The third vase, exhibited an Hebe cup, with a handle, which presented a totally different appearance in form to the two previous ones. It was proportioned by similar principles: the larger disk made the body, inclined right and left upon the end of the oval. The neck and the leg were both made from the smaller oval disk; the dotted lines to the ovals of the leg sufficiently show the fact. The handle and concave lip of the cup were made by an application of the same disk. The altitude contained four parts. The body two parts, the leg one part, and the neck one other part; the handle rises one-eighth above: every portion of this figure is created by the two disks previously named. The foliage rises from below and descends from above, one-fourth of the whole height of the body [p010] to the commencement of the concavity of the neck, where the beading runs round.
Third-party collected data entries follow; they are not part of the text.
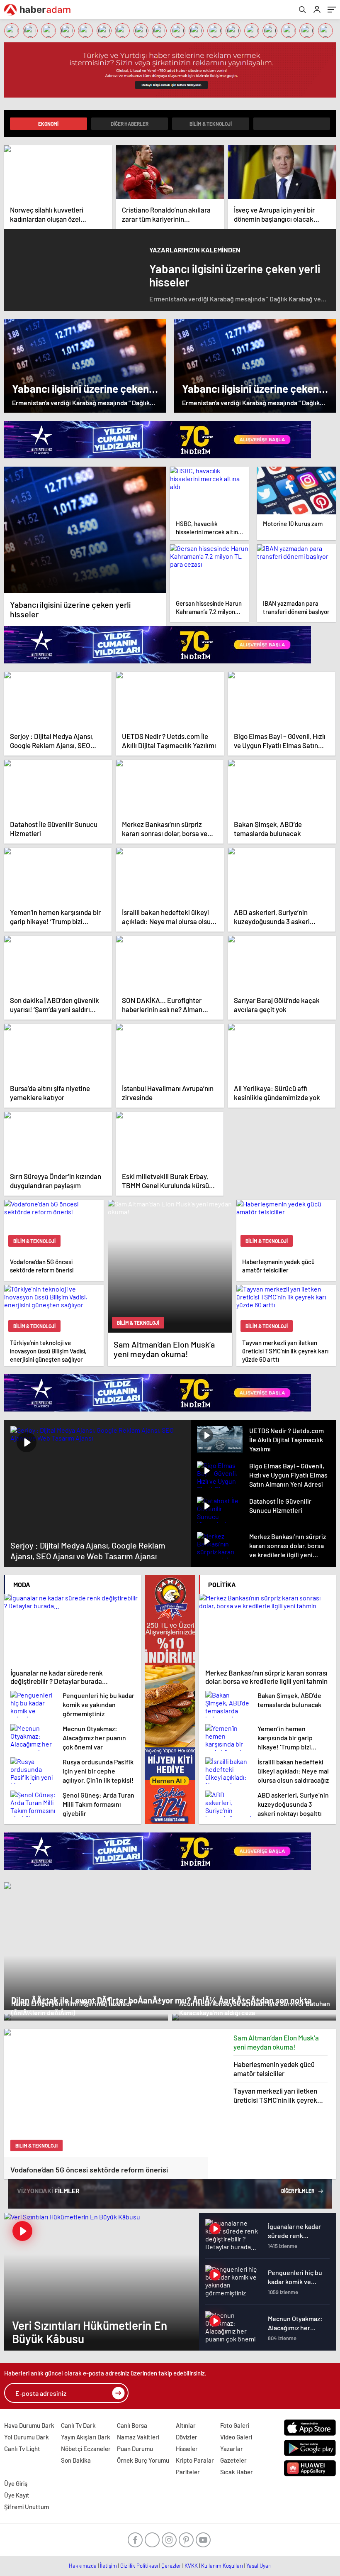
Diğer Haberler (129, 124)
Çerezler (171, 2565)
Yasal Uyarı (259, 2565)
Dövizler (186, 2437)
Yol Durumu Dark (26, 2437)
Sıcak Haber (236, 2472)
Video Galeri (236, 2437)
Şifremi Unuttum (26, 2506)
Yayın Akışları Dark (85, 2437)
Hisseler (187, 2448)
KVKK (191, 2565)
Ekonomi (48, 124)
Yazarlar (231, 2448)
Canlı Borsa (132, 2425)
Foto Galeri (234, 2425)
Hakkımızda (83, 2565)
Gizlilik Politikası (139, 2565)
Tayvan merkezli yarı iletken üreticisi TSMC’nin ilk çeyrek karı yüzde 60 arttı (275, 2095)
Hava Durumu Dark (29, 2425)
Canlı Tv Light (22, 2448)
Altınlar (186, 2425)
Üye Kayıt (16, 2495)
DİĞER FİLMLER (298, 2191)
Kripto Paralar (195, 2460)
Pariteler (188, 2472)
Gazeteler (233, 2460)
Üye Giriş (15, 2483)
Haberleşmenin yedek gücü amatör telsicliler (274, 2068)
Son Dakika (76, 2460)
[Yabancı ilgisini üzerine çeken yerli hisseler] (85, 530)
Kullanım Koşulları (222, 2565)
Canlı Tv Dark (78, 2425)
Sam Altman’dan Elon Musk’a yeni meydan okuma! (276, 2042)
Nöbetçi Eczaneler (86, 2448)
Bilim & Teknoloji (210, 124)
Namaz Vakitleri (138, 2437)
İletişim (108, 2565)
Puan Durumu (135, 2448)
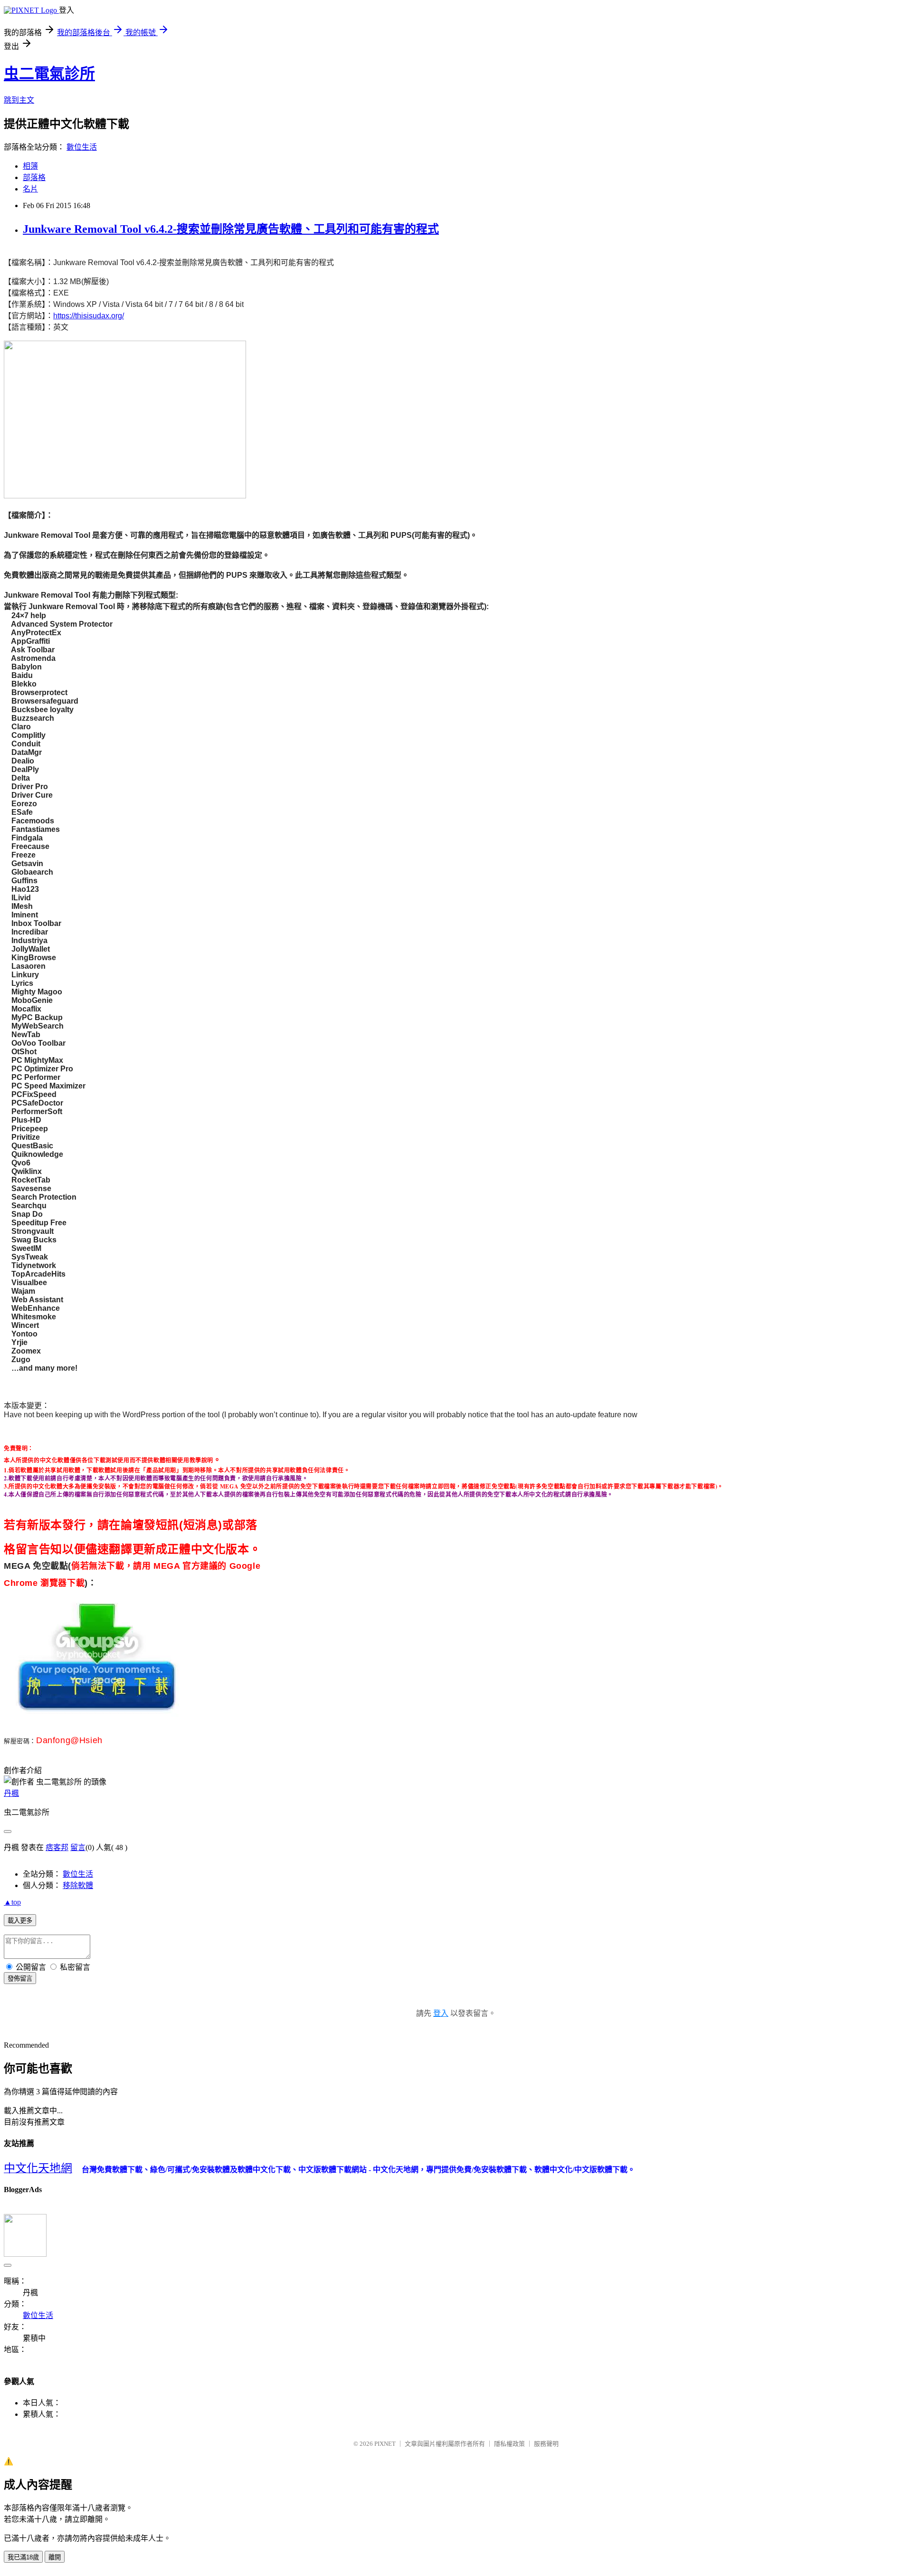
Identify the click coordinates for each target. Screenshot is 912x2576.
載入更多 (20, 1920)
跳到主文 (19, 100)
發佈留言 (20, 1978)
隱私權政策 (509, 2443)
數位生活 (81, 147)
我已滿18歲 (23, 2557)
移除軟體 (78, 1885)
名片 (30, 189)
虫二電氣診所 (49, 73)
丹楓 (11, 1793)
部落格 (34, 177)
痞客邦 (57, 1847)
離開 (54, 2557)
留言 (78, 1847)
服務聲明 (546, 2443)
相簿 (30, 166)
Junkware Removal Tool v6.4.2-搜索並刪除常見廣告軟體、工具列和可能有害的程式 (231, 229)
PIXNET (385, 2443)
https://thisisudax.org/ (88, 316)
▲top (12, 1902)
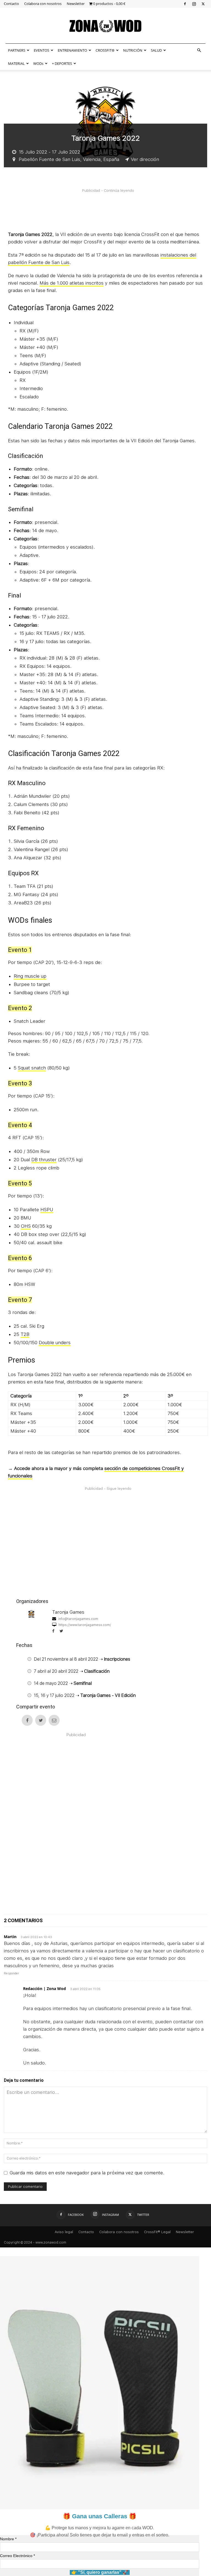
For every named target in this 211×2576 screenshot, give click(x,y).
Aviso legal (64, 2232)
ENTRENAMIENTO (72, 50)
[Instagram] (194, 3)
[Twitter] (203, 3)
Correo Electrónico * (17, 2555)
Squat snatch (32, 1068)
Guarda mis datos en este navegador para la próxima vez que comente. (87, 2172)
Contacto (11, 3)
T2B (25, 1334)
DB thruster (44, 1159)
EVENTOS (41, 50)
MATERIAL (16, 63)
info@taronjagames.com (77, 1619)
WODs (38, 63)
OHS (26, 1226)
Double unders (55, 1342)
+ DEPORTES (62, 63)
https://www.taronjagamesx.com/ (84, 1625)
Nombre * (8, 2539)
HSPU (46, 1209)
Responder (11, 1973)
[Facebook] (185, 3)
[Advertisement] (108, 208)
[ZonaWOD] (105, 26)
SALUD (156, 50)
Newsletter (76, 3)
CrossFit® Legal (157, 2232)
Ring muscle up (30, 976)
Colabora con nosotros (43, 3)
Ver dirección (145, 159)
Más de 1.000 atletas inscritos (72, 283)
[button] (199, 50)
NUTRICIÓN (132, 50)
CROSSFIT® (105, 50)
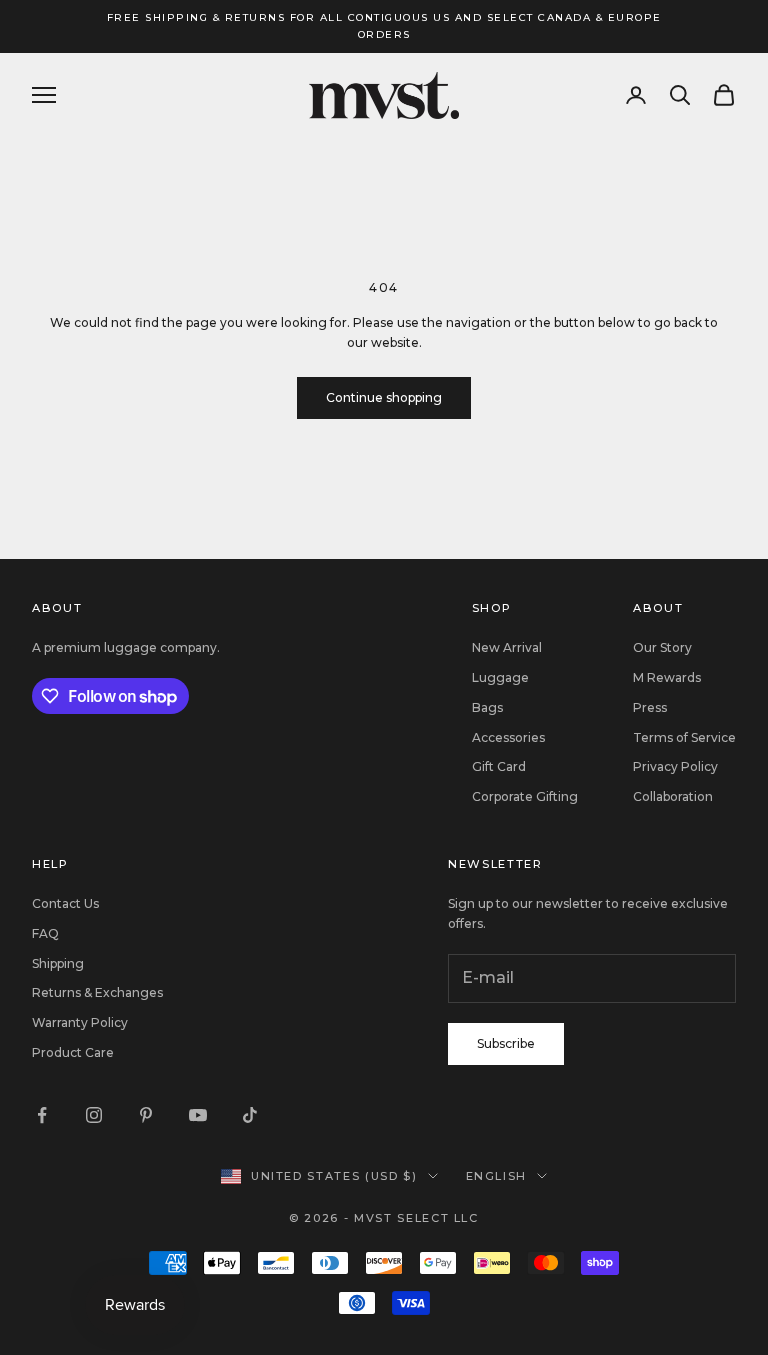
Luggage (500, 677)
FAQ (45, 933)
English (497, 1176)
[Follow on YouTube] (198, 1115)
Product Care (73, 1052)
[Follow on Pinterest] (146, 1115)
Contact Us (65, 903)
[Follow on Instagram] (94, 1115)
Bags (487, 707)
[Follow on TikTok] (250, 1115)
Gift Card (499, 766)
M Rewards (667, 677)
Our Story (662, 647)
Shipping (58, 963)
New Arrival (507, 647)
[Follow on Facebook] (42, 1115)
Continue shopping (384, 397)
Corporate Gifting (525, 796)
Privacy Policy (675, 766)
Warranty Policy (80, 1022)
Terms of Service (684, 737)
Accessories (508, 737)
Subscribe (506, 1043)
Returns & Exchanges (97, 992)
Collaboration (673, 796)
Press (650, 707)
I remarked, that by adhering to regular proportional quantities of 1 and 2, 3 and 5, 2 and 5, 7 and 5, 7 and 2, &c., and using elliptic disks or curves, very great beauties are derived.

Fig. 19.

Fig. 20.

A skeleton of the tazza in angles was drawn on a black painted board, together with oval disks placed upon those lines, which clearly demonstrated the whole system of the construction. The explanation of these various diagrams necessarily involved a circumstantial description of each created figure, which were thoroughly analysed. Quantity and variety were particularly dwelt upon, as absolutely necessary to the production of perfect beauty; equalities being unfriendly to that symmetry which accords with nature. Some other diagrams were drawn, to show the inelegant appearance of radiating lines from the concave or convex half of an oval or an ellipse, Fig. 19: but by drawing another convex half of an oval, and placing those lines as tangents, greater beauty was formed by the alternate changes and varieties of inclination of each tangent, Fig. 20. This was capable of an immediate adaptation to elegant vegetation; [p011] a few convex and concave elliptic curves added to each tangent, produced an ear of barley, or an ear of rye, the elegant construction of which, is rarely noticed in our remarks on nature, Fig. 21.

Fig. 21.

The discussion on these various designs being concluded, some important compositions of three great and renowned painters were produced, to corroborate what had been advanced in support of the native beauty of the oval and ellipse. Raphael’s grand composition of the dispute on the Sacrament is in three grand oval curves.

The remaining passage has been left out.